Les trois tours du Pont de Sèvres perdent leur massivité et adoptent un nouveau visage plus doux et cinétique. Elles s’habillent d’une peau tissée de lignes courbes –des entrelacs nacrés- qui captent la lumière et créent des effets ambrés en façade tout en protégeant les volumes intérieurs du soleil.

Cette métamorphose esthétique a, aussi et surtout, pour objectif d’améliorer le confort climatique et d’usage des tours : protection solaire, ventilation naturelle nocturne, plateformes extérieures, coursives d’entretien et terrasses accessibles sont les dispositifs mis en œuvre pour l’ensemble des étages grâce à ce tissage des lames sur les façades.

Un socle de trois étages, lui aussi courbe, assure le contact avec la rue et restitue la continuité urbaine.
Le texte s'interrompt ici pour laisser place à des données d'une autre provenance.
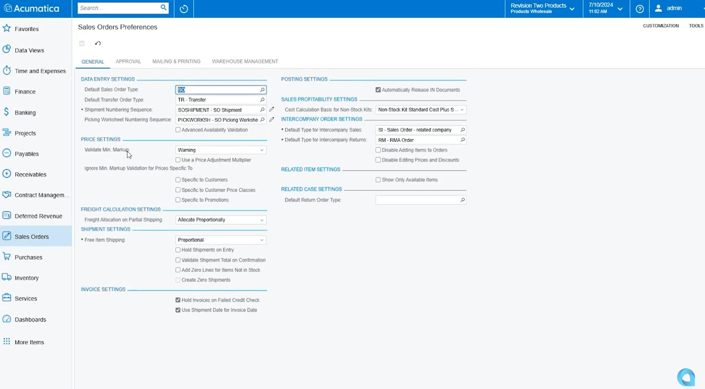Select the Banking module icon
The width and height of the screenshot is (705, 389).
[6, 112]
Il abrite un hall de double hauteur, de plain pied avec l’Esplanade, dessert l’espace de colloques du niveau rez-de-chaussée haut et conduit par de larges escaliers au jardin central du niveau rez-de-chaussée bas autour duquel se situent les entrées de chaque tour.
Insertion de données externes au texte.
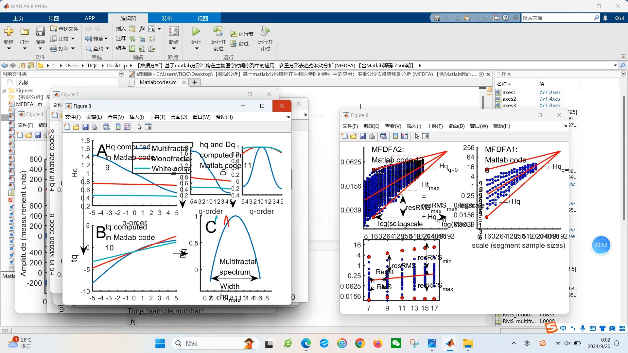Toggle Edit Plot arrow in Figure 9 toolbar
The image size is (628, 353).
(417, 136)
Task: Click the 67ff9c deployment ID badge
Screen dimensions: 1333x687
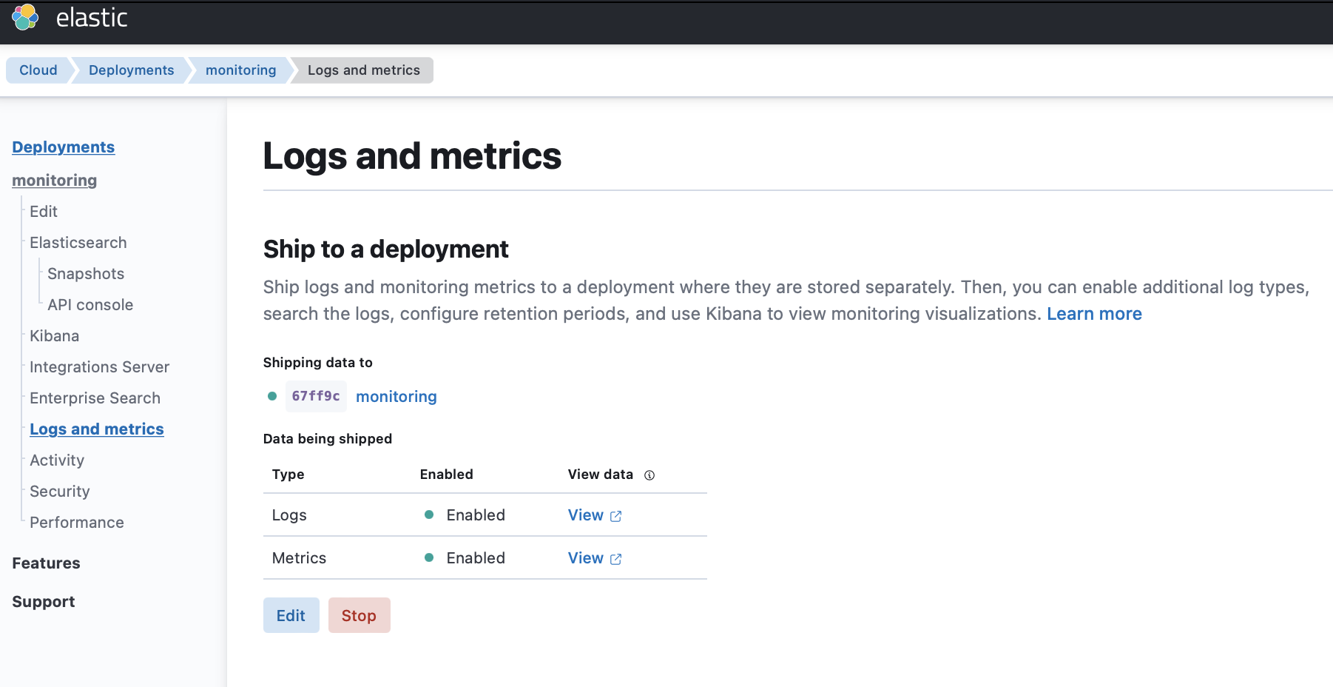Action: 315,396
Ce jardin, perceptible dès l’entrée, est abondamment planté et protégé par une maille diaphane. Il redonne une échelle humaine au centre district entre les Tours et magnifie ce point de vue exceptionnel.

L’ensemble s’éclaire la nuit…La perception de la nouvelle esthétique de lignes courbes et d’encorbellement se modifie : le complexe Pont de Sèvres affirme sa présence et devient figure de proue du quartier.